Lesson 1: When you’re wrong and you’ve been publicly proven wrong, shut up immediately. Then admit it and go away. This will cause people to: 1. Think you made a mistake, not that you’re stupid and 2. Forget what an idiot you did look like, briefly.

If you have to look like an idiot, the shorter the duration, the better.

Oh, dear God, is that ever stupid. How this became any kind of story AT ALL is also a special kind of stupid. I hope someone kicks Grunfeld in the gunt.

Well, there are always groups willing to jump on any perceived slight in order to cause a fuss. And that applies at just about all points on the political spectrum.

According to this National Post writer, even after the whole thing had been cleared up, some groups were still siding with Grunfeld.

Most Jewish groups were perfectly understanding. For example, the Centre for Israel and Jewish Affairs called the incident an “unfortunate misunderstanding” and “an appropriate reminder that great caution must be exercised before concluding a statement or action is anti-Semitic.” That’s a pretty accurate description of the whole thing, i think.

But apparently:

Now, the only source i can find for this is the NP blog linked above; i couldn’t find any other articles in which Dimant had made a statement. Maybe the author got it from a local news interview, or maybe talked to Dimant directly. But if Dimant said what the author claims he said, it’s pretty dumb.

What raises my eyebrows is that there’s no indication in the article that the advocacy group in question has apologized to Johnston for their role in this misunderstanding:

In fact, according to this other article, they are sticking to their guns on their original reaction:

Er, no. Quoting a reprehensible slur in order to repudiate it is not the same thing as stating a reprehensible slur, even though both would share “common ground” in the sense that both would contain the actual words of the slur.

Frantic attempts at ass-covering don’t make idiots look any smarter.

It’s a York University student. :rolleyes:

As a lawyer who practices human rights law (in addition to a few other areas), I am occasionally asked to be a guest lecturer on these topics. Among other places I’ve spoken are at a community college and a university. These speaking engagements at educational institutions present challenges for precisely this reason.

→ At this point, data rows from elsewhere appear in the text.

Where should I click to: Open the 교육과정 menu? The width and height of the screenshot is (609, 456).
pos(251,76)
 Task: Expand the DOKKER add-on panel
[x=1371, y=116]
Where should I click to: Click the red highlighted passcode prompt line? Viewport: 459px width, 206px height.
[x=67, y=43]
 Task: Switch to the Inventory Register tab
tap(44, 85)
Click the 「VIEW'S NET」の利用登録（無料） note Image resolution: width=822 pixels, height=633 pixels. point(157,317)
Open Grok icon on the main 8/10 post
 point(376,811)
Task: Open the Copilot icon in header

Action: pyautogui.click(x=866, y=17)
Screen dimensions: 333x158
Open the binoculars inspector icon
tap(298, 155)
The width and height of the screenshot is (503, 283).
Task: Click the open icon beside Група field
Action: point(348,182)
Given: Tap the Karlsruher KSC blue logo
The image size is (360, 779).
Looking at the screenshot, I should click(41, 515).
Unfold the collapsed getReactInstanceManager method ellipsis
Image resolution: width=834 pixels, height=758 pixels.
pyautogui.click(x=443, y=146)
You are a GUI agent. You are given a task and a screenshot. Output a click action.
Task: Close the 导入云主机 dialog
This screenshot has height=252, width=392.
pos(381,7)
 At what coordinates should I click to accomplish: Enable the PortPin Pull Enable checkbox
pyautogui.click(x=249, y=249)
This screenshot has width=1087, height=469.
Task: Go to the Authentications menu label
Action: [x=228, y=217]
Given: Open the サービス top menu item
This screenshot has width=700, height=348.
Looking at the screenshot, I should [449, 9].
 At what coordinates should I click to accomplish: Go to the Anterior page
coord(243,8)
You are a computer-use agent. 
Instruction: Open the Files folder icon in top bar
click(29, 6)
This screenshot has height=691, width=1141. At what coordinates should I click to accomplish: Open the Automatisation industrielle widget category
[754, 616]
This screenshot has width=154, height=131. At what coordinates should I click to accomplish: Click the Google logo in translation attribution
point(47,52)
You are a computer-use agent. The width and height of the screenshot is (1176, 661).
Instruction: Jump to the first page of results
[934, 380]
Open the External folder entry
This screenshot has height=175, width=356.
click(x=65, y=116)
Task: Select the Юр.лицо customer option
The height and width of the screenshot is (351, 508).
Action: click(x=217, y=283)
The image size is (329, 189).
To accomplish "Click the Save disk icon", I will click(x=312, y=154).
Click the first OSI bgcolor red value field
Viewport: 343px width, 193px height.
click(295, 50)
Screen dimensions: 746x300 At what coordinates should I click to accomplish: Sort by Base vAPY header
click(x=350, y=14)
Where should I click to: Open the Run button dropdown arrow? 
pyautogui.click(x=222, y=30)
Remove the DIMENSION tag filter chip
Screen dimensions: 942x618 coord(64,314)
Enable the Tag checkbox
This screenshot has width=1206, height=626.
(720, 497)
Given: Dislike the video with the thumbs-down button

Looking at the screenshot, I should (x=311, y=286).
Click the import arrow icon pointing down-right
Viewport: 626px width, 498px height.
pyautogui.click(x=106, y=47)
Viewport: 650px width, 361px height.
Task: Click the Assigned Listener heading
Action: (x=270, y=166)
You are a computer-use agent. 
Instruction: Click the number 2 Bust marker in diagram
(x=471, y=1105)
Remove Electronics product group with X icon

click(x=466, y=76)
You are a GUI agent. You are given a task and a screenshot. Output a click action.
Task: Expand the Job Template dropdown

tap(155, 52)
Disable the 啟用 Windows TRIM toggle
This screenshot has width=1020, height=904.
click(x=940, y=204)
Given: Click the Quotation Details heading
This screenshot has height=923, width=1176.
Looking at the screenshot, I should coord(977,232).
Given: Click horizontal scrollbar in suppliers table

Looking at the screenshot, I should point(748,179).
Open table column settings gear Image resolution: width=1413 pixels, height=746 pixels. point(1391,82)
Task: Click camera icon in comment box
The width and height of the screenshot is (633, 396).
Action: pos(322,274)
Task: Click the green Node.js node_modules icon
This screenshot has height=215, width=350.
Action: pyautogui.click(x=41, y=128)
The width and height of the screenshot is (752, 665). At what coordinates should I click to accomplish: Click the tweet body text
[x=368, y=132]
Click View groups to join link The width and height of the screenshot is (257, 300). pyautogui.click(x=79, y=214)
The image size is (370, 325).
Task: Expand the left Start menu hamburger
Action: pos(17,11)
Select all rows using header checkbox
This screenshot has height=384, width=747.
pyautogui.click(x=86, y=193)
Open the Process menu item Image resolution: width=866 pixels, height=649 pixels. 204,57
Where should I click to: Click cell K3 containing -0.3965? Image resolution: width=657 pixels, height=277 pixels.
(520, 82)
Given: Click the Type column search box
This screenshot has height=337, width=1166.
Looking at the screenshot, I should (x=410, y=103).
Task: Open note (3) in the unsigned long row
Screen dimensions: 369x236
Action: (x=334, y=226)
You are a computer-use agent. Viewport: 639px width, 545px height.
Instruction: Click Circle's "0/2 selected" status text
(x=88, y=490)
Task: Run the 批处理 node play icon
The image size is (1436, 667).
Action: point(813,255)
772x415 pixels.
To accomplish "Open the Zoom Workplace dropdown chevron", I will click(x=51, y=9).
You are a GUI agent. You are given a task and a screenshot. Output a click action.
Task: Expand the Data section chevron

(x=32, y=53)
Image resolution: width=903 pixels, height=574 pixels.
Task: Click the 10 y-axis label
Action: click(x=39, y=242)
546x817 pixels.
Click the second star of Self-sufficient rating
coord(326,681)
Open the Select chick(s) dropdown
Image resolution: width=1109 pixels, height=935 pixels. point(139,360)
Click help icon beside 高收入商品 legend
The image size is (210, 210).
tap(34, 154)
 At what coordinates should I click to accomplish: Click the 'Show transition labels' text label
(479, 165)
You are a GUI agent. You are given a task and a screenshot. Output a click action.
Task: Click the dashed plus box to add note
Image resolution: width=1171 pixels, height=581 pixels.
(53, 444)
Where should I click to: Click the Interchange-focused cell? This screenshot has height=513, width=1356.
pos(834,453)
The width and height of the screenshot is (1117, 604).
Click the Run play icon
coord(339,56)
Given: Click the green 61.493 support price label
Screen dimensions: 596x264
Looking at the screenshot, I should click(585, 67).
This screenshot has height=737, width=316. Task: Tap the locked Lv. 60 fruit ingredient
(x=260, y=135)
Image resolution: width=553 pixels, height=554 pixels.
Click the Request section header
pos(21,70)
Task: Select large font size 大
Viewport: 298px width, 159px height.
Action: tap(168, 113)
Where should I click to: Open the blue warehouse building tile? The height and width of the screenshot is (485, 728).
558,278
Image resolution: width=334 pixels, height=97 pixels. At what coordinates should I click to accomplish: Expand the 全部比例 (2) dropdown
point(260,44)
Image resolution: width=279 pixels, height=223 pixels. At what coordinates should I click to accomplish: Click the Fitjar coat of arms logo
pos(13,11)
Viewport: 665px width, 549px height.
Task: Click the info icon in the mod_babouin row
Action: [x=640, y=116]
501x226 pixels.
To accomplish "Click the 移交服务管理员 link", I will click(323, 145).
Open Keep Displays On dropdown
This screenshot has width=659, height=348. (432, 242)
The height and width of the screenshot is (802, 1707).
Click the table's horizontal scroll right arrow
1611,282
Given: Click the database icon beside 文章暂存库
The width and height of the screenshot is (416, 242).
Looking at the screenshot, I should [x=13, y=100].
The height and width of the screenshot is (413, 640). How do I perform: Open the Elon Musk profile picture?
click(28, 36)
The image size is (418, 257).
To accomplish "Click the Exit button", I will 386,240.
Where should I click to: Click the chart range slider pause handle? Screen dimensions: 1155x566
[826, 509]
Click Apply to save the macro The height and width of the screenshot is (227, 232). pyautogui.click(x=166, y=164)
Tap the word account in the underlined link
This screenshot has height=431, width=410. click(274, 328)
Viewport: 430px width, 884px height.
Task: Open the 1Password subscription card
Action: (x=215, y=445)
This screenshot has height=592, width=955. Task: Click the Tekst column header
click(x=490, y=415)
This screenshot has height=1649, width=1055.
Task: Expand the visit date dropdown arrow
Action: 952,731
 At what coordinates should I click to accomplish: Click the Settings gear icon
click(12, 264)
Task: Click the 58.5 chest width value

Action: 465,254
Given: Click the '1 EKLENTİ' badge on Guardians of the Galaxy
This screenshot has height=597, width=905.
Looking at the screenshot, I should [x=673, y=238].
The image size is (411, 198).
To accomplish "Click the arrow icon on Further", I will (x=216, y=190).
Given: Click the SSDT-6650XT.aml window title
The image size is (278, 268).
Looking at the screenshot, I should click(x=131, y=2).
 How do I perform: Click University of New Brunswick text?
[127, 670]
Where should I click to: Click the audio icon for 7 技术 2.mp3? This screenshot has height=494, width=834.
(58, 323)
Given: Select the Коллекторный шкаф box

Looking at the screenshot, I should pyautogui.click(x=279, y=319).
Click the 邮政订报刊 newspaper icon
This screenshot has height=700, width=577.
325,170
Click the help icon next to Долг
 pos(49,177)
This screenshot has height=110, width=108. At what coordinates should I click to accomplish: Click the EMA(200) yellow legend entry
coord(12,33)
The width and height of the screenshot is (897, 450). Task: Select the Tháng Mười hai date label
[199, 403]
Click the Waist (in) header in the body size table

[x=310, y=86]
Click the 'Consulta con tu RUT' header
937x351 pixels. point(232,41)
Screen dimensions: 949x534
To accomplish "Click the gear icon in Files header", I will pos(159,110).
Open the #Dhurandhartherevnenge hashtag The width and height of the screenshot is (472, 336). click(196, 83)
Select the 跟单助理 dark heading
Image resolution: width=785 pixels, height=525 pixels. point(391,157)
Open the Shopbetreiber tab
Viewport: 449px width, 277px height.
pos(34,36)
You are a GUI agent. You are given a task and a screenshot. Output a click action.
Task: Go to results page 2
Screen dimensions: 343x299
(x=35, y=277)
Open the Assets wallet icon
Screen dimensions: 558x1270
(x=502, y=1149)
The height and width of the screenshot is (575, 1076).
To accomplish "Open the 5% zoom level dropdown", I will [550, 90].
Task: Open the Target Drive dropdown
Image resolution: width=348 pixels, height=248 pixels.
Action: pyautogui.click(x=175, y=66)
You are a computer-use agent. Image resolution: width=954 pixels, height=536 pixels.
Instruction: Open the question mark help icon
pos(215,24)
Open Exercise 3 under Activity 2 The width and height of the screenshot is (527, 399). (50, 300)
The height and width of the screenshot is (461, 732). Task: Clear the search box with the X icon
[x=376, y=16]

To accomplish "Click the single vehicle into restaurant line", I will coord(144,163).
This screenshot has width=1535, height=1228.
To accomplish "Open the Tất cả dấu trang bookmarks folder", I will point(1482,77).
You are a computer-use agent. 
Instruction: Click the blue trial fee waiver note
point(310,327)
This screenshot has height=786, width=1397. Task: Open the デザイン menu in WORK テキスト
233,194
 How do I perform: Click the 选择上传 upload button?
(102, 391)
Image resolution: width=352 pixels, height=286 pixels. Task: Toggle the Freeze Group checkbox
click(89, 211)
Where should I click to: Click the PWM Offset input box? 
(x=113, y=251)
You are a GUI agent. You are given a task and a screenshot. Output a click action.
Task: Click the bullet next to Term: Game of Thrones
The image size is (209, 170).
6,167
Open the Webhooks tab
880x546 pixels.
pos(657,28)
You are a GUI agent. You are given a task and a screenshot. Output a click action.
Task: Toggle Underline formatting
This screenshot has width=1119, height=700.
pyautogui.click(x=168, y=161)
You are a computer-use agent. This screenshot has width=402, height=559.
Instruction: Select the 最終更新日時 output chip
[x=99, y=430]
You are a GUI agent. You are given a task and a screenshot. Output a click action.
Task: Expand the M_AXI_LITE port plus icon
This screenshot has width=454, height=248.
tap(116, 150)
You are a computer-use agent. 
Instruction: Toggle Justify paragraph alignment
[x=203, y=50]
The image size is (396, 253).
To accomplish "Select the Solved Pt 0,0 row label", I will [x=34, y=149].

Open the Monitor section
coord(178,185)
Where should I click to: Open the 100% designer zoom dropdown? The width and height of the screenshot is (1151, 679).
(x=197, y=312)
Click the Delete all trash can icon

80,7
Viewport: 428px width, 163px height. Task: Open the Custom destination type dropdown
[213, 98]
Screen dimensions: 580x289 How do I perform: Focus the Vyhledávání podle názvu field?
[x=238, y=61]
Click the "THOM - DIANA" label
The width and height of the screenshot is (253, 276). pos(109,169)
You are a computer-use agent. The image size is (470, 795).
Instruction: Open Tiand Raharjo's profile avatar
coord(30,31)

While I can describe actual human rights decisions and court decisions using their original facts–let’s face it, these decisions are public–hypotheticals, such as the professor in the OP tried, present the same problem he encountered. My solution to this problem is to simply use “Martians” as the target group: “All Martians should be sterilized,” to apply my solution to the professor’s statement. So far, no Martians have complained. :slight_smile:

Wasn’t there a sketch about this on the old Bob Newhart show, or something similar?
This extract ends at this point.